In Vivo Repair of a Protein Underlying a Neurological Disorder by Programmable RNA Editing
John R. Sinnamon,
Susan Y. Kim,
Jenna R. Fisk,
Zhen Song,
Hiroyuki Nakai,
Sophia Jeng,
Shannon K. McWeeney,
Gail Mandel
Affiliations
John R. Sinnamon
Vollum Institute, Oregon Health and Science University, Portland, OR 97239, USA
Susan Y. Kim
Vollum Institute, Oregon Health and Science University, Portland, OR 97239, USA
Jenna R. Fisk
Vollum Institute, Oregon Health and Science University, Portland, OR 97239, USA
Zhen Song
Department of Molecular and Medical Genetics, Oregon Health and Science University, Portland, OR 97239, USA
Hiroyuki Nakai
Department of Molecular and Medical Genetics, Oregon Health and Science University, Portland, OR 97239, USA
Sophia Jeng
Division of Bioinformatics and Computational Biology, Department of Medical Informatics and Clinical Epidemiology, Knight Cancer Institute, Oregon Health and Science University, Portland, OR 97239, USA
Shannon K. McWeeney
Division of Bioinformatics and Computational Biology, Department of Medical Informatics and Clinical Epidemiology, Knight Cancer Institute, Oregon Health and Science University, Portland, OR 97239, USA
Gail Mandel
Vollum Institute, Oregon Health and Science University, Portland, OR 97239, USA; Corresponding author
Summary: Programmable RNA editing is gaining momentum as an approach to repair mutations, but its efficiency in repairing endogenous mutant RNA in complex tissue is unknown. Here we apply this approach to the brain and successfully repair a guanosine-to-adenosine mutation in methyl CpG binding protein 2 RNA that causes the neurodevelopmental disease Rett syndrome.
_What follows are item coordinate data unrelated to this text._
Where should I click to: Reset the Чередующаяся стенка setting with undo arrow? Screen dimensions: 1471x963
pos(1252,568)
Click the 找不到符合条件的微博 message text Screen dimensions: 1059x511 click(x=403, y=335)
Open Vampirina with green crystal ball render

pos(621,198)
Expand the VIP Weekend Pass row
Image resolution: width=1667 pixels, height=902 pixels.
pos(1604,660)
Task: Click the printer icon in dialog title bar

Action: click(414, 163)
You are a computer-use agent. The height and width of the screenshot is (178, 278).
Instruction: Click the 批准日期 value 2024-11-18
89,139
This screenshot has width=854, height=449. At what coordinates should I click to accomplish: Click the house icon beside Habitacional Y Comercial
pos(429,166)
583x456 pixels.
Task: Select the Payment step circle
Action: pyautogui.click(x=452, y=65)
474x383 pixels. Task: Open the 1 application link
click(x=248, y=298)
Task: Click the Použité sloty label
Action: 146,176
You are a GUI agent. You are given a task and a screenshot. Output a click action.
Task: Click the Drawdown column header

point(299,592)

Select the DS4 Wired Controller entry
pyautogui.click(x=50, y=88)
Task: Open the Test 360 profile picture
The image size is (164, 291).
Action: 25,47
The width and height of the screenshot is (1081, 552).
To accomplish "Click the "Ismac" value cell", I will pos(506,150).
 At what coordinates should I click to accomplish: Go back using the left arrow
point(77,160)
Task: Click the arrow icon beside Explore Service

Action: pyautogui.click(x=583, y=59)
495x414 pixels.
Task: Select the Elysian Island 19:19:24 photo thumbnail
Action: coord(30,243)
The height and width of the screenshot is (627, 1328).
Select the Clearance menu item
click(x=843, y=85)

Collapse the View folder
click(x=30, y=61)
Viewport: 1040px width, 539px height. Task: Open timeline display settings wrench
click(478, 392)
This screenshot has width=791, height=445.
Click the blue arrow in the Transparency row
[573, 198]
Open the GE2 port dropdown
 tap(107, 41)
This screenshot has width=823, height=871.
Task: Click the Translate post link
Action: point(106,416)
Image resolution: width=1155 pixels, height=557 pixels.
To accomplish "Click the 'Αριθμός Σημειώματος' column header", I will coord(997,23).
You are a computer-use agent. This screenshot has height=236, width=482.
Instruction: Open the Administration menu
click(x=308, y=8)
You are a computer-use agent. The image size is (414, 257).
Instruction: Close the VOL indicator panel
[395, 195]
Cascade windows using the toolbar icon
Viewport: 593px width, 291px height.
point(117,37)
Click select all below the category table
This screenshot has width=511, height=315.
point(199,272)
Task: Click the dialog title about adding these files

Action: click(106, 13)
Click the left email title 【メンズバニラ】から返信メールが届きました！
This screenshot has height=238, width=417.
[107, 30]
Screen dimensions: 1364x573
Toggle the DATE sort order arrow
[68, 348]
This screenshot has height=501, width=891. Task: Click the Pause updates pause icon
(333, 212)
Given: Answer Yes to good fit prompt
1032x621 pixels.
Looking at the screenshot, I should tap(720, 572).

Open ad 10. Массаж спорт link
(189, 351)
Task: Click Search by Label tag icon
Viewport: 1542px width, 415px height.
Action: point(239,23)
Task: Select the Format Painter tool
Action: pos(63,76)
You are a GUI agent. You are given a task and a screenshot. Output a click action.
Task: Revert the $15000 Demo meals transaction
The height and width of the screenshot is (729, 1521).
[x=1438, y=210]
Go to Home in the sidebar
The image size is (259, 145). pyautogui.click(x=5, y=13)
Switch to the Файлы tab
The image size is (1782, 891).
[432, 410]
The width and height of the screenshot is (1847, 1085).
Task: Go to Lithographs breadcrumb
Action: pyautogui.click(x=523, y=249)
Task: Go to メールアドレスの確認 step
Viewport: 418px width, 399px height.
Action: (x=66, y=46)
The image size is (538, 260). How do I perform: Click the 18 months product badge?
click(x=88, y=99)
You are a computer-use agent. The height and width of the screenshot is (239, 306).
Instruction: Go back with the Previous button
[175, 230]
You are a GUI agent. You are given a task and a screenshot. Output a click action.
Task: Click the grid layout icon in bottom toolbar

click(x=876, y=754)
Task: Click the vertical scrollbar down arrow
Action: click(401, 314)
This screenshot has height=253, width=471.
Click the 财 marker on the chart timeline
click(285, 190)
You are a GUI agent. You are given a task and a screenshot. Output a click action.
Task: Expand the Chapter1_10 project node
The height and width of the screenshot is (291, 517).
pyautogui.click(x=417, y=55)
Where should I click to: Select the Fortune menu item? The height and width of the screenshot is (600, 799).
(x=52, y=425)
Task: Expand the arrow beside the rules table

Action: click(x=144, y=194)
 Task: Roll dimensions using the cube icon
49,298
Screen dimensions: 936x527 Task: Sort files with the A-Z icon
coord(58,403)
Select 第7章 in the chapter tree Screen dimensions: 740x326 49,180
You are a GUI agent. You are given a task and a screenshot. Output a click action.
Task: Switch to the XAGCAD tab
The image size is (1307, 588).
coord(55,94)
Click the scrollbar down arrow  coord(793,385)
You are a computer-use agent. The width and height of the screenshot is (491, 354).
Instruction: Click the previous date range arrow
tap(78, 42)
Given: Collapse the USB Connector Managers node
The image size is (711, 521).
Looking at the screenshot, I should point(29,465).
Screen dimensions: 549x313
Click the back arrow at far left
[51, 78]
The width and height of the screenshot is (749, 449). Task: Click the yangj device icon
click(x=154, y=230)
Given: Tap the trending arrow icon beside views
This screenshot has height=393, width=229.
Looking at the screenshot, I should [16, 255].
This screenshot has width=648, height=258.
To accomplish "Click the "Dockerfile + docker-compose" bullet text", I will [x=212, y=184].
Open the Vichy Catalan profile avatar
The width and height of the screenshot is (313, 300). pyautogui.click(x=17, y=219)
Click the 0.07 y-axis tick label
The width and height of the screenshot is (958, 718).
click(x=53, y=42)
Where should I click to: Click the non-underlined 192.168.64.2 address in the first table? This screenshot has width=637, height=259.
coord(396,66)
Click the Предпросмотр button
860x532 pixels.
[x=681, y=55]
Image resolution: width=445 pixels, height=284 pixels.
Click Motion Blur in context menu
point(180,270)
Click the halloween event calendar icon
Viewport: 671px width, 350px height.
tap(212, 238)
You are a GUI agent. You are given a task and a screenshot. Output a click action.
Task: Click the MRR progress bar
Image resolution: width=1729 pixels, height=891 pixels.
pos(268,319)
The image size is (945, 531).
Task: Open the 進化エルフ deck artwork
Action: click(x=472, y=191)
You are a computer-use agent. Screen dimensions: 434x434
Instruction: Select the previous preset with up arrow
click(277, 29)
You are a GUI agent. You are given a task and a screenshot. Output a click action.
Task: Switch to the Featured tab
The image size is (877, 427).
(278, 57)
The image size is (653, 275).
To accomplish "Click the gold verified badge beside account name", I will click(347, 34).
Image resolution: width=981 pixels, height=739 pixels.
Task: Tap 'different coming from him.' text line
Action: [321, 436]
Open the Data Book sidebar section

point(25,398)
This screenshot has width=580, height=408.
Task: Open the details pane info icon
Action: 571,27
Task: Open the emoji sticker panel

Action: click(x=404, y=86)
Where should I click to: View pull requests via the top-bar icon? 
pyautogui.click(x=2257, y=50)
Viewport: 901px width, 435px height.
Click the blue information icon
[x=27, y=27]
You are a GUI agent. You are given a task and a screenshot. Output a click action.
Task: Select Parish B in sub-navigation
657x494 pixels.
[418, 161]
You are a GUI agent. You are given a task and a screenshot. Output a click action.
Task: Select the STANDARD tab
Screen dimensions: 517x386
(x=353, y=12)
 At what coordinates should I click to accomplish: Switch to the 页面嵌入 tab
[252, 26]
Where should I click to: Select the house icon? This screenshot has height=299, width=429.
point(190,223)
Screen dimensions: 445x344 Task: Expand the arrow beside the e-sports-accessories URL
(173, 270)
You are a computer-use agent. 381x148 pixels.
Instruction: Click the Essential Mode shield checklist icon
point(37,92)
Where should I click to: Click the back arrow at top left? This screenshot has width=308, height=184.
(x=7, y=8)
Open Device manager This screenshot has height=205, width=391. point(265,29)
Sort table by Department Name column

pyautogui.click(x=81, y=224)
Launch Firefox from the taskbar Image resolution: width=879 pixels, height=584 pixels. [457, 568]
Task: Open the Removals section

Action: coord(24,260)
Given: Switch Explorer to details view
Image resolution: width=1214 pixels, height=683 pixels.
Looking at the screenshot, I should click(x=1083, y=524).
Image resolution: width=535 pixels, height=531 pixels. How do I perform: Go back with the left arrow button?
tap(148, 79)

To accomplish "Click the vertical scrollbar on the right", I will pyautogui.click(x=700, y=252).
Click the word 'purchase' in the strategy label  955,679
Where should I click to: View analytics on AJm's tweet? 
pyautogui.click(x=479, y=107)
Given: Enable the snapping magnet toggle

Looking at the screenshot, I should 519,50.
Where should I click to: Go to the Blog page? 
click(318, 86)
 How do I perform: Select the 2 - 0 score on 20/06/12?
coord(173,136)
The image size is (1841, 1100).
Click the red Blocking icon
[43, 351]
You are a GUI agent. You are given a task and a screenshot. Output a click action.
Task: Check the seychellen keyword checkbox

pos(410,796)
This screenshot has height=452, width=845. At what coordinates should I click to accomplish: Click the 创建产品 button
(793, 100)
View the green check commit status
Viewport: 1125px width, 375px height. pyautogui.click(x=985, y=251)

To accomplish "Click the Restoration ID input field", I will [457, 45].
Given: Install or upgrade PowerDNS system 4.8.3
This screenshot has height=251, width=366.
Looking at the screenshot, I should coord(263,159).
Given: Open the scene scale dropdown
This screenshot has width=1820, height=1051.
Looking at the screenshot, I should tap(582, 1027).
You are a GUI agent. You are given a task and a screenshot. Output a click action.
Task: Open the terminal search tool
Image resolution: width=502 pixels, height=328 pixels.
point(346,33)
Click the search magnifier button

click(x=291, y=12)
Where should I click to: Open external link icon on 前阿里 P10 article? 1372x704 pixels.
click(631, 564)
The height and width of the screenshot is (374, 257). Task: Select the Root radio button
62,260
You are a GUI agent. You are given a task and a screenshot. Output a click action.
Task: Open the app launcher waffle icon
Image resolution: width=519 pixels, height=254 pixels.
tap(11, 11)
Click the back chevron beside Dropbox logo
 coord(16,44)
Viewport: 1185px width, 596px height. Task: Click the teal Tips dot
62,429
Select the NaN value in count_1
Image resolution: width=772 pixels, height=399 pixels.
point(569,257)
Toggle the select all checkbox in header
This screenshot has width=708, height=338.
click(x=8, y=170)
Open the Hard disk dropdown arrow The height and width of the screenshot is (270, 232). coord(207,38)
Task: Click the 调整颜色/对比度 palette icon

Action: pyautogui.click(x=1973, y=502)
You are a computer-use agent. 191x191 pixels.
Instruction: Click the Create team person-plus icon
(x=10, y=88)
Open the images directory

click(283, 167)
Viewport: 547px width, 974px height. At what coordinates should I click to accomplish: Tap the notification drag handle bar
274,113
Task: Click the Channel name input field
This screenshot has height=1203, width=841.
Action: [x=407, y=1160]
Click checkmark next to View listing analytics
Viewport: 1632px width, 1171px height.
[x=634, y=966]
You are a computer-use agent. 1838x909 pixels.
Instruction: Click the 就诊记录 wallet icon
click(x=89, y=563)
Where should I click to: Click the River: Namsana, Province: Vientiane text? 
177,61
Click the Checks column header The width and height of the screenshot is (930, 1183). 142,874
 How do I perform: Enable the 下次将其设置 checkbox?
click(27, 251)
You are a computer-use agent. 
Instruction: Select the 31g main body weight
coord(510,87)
Repair is mediated by hippocampal injections of juvenile Mecp2317G>A mice with an adeno-associated virus expressing the hyperactive catalytic domain of adenosine deaminase acting on RNA 2 and Mecp2 guide. After 1 month, 50% of Mecp2 RNA is recoded in three different hippocampal neuronal populations. MeCP2 protein localization to heterochromatin is restored in neurons to 50% of wild-type levels. Whole-transcriptome RNA analysis of one neuronal population indicates that the majority of off-target editing sites exhibit rates of 30% or less. This study demonstrates that programmable RNA editing can be utilized to repair mutations in mouse models of neurological disease.